(Beginning of Dataset entries)

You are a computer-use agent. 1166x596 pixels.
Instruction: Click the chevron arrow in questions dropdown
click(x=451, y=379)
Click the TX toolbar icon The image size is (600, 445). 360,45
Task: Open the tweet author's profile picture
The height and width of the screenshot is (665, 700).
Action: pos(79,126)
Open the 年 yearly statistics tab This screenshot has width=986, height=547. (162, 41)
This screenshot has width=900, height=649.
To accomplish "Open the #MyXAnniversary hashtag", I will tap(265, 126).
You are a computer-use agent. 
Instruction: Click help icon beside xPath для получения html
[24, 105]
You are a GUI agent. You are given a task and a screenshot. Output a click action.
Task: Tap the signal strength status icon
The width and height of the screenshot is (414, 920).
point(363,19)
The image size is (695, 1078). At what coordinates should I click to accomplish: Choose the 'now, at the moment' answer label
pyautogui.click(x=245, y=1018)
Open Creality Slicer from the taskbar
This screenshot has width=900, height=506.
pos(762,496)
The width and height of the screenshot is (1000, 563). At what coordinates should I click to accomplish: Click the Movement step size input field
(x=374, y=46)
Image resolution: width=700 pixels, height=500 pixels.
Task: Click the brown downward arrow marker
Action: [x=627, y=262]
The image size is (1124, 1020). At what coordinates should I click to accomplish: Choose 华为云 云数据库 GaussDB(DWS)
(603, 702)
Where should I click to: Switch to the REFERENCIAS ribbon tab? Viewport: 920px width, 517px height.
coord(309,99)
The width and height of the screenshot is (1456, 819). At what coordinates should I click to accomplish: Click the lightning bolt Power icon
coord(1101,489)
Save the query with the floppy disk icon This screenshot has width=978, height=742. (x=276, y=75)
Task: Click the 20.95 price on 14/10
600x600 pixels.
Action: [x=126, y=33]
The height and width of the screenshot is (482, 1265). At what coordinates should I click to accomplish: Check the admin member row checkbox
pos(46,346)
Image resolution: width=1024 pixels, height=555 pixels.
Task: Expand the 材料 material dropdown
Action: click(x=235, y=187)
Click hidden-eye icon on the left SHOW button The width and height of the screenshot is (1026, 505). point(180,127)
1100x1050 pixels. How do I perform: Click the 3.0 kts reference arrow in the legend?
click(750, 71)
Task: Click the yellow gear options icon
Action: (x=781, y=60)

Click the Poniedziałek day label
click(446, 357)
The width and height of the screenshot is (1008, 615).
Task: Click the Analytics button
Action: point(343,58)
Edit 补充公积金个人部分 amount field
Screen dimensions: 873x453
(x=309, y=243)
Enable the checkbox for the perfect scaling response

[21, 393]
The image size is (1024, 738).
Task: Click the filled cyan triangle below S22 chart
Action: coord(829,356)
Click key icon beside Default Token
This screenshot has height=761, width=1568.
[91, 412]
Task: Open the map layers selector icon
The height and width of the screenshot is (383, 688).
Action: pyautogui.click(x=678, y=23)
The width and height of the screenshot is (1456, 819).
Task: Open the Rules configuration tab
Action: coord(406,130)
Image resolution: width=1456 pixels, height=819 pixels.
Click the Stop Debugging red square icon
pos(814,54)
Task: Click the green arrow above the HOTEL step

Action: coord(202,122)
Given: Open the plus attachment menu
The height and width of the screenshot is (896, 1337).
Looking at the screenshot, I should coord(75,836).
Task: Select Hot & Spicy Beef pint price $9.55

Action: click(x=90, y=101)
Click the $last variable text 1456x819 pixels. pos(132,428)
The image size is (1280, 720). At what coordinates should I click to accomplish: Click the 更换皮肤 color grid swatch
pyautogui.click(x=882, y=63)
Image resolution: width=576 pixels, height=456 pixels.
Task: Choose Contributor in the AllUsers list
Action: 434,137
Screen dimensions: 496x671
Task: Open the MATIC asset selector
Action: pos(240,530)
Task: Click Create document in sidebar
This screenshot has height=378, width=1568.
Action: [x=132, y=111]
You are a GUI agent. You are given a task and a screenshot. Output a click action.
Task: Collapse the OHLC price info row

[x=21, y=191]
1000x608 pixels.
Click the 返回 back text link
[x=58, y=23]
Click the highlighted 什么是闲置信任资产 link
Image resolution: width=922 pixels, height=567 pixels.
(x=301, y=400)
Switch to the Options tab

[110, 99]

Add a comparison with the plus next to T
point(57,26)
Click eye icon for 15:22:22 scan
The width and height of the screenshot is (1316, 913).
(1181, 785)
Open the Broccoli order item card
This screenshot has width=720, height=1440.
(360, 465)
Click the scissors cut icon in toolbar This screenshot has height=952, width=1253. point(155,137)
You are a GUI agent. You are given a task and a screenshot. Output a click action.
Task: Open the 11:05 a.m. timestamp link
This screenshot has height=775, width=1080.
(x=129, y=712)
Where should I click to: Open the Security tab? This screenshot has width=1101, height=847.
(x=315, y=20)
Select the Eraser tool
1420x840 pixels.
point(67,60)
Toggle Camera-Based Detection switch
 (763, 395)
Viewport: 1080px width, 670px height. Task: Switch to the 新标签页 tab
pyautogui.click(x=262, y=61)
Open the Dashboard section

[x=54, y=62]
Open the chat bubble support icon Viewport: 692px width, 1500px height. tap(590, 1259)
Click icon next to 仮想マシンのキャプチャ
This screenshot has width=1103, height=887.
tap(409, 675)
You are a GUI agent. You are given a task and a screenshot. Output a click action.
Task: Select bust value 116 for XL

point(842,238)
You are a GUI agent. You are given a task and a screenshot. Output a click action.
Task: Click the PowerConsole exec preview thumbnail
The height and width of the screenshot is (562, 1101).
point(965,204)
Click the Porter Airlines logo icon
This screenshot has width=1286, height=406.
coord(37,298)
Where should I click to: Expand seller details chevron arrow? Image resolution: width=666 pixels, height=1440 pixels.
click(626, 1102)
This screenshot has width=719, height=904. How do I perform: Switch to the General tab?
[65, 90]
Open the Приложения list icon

(End of Dataset entries)

* Problem description: Repeat back all entries verbatim.

* Answer to this task:
You are a computer-use agent. 1166x596 pixels.
Instruction: Click the chevron arrow in questions dropdown
click(x=451, y=379)
Click the TX toolbar icon The image size is (600, 445). 360,45
Task: Open the tweet author's profile picture
The height and width of the screenshot is (665, 700).
Action: pos(79,126)
Open the 年 yearly statistics tab This screenshot has width=986, height=547. (162, 41)
This screenshot has width=900, height=649.
To accomplish "Open the #MyXAnniversary hashtag", I will tap(265, 126).
You are a computer-use agent. 
Instruction: Click help icon beside xPath для получения html
[24, 105]
You are a GUI agent. You are given a task and a screenshot. Output a click action.
Task: Tap the signal strength status icon
The width and height of the screenshot is (414, 920).
point(363,19)
The image size is (695, 1078). At what coordinates should I click to accomplish: Choose the 'now, at the moment' answer label
pyautogui.click(x=245, y=1018)
Open Creality Slicer from the taskbar
This screenshot has width=900, height=506.
pos(762,496)
The width and height of the screenshot is (1000, 563). At what coordinates should I click to accomplish: Click the Movement step size input field
(x=374, y=46)
Image resolution: width=700 pixels, height=500 pixels.
Task: Click the brown downward arrow marker
Action: [x=627, y=262]
The image size is (1124, 1020). At what coordinates should I click to accomplish: Choose 华为云 云数据库 GaussDB(DWS)
(603, 702)
Where should I click to: Switch to the REFERENCIAS ribbon tab? Viewport: 920px width, 517px height.
coord(309,99)
The width and height of the screenshot is (1456, 819). At what coordinates should I click to accomplish: Click the lightning bolt Power icon
coord(1101,489)
Save the query with the floppy disk icon This screenshot has width=978, height=742. (x=276, y=75)
Task: Click the 20.95 price on 14/10
600x600 pixels.
Action: [x=126, y=33]
The height and width of the screenshot is (482, 1265). At what coordinates should I click to accomplish: Check the admin member row checkbox
pos(46,346)
Image resolution: width=1024 pixels, height=555 pixels.
Task: Expand the 材料 material dropdown
Action: click(x=235, y=187)
Click hidden-eye icon on the left SHOW button The width and height of the screenshot is (1026, 505). point(180,127)
1100x1050 pixels. How do I perform: Click the 3.0 kts reference arrow in the legend?
click(750, 71)
Task: Click the yellow gear options icon
Action: (x=781, y=60)

Click the Poniedziałek day label
click(446, 357)
The width and height of the screenshot is (1008, 615).
Task: Click the Analytics button
Action: point(343,58)
Edit 补充公积金个人部分 amount field
Screen dimensions: 873x453
(x=309, y=243)
Enable the checkbox for the perfect scaling response

[21, 393]
The image size is (1024, 738).
Task: Click the filled cyan triangle below S22 chart
Action: coord(829,356)
Click key icon beside Default Token
This screenshot has height=761, width=1568.
[91, 412]
Task: Open the map layers selector icon
The height and width of the screenshot is (383, 688).
Action: pyautogui.click(x=678, y=23)
The width and height of the screenshot is (1456, 819).
Task: Open the Rules configuration tab
Action: coord(406,130)
Image resolution: width=1456 pixels, height=819 pixels.
Click the Stop Debugging red square icon
pos(814,54)
Task: Click the green arrow above the HOTEL step

Action: coord(202,122)
Given: Open the plus attachment menu
The height and width of the screenshot is (896, 1337).
Looking at the screenshot, I should coord(75,836).
Task: Select Hot & Spicy Beef pint price $9.55

Action: click(x=90, y=101)
Click the $last variable text 1456x819 pixels. pos(132,428)
The image size is (1280, 720). At what coordinates should I click to accomplish: Click the 更换皮肤 color grid swatch
pyautogui.click(x=882, y=63)
Image resolution: width=576 pixels, height=456 pixels.
Task: Choose Contributor in the AllUsers list
Action: 434,137
Screen dimensions: 496x671
Task: Open the MATIC asset selector
Action: pos(240,530)
Task: Click Create document in sidebar
This screenshot has height=378, width=1568.
Action: [x=132, y=111]
You are a GUI agent. You are given a task and a screenshot. Output a click action.
Task: Collapse the OHLC price info row

[x=21, y=191]
1000x608 pixels.
Click the 返回 back text link
[x=58, y=23]
Click the highlighted 什么是闲置信任资产 link
Image resolution: width=922 pixels, height=567 pixels.
(x=301, y=400)
Switch to the Options tab

[110, 99]

Add a comparison with the plus next to T
point(57,26)
Click eye icon for 15:22:22 scan
The width and height of the screenshot is (1316, 913).
(1181, 785)
Open the Broccoli order item card
This screenshot has width=720, height=1440.
(360, 465)
Click the scissors cut icon in toolbar This screenshot has height=952, width=1253. point(155,137)
You are a GUI agent. You are given a task and a screenshot. Output a click action.
Task: Open the 11:05 a.m. timestamp link
This screenshot has height=775, width=1080.
(x=129, y=712)
Where should I click to: Open the Security tab? This screenshot has width=1101, height=847.
(x=315, y=20)
Select the Eraser tool
1420x840 pixels.
point(67,60)
Toggle Camera-Based Detection switch
 (763, 395)
Viewport: 1080px width, 670px height. Task: Switch to the 新标签页 tab
pyautogui.click(x=262, y=61)
Open the Dashboard section

[x=54, y=62]
Open the chat bubble support icon Viewport: 692px width, 1500px height. tap(590, 1259)
Click icon next to 仮想マシンのキャプチャ
This screenshot has width=1103, height=887.
tap(409, 675)
You are a GUI agent. You are given a task and a screenshot. Output a click action.
Task: Select bust value 116 for XL

point(842,238)
You are a GUI agent. You are given a task and a screenshot. Output a click action.
Task: Click the PowerConsole exec preview thumbnail
The height and width of the screenshot is (562, 1101).
point(965,204)
Click the Porter Airlines logo icon
This screenshot has width=1286, height=406.
coord(37,298)
Where should I click to: Expand seller details chevron arrow? Image resolution: width=666 pixels, height=1440 pixels.
click(626, 1102)
This screenshot has width=719, height=904. How do I perform: Switch to the General tab?
[65, 90]
Open the Приложения list icon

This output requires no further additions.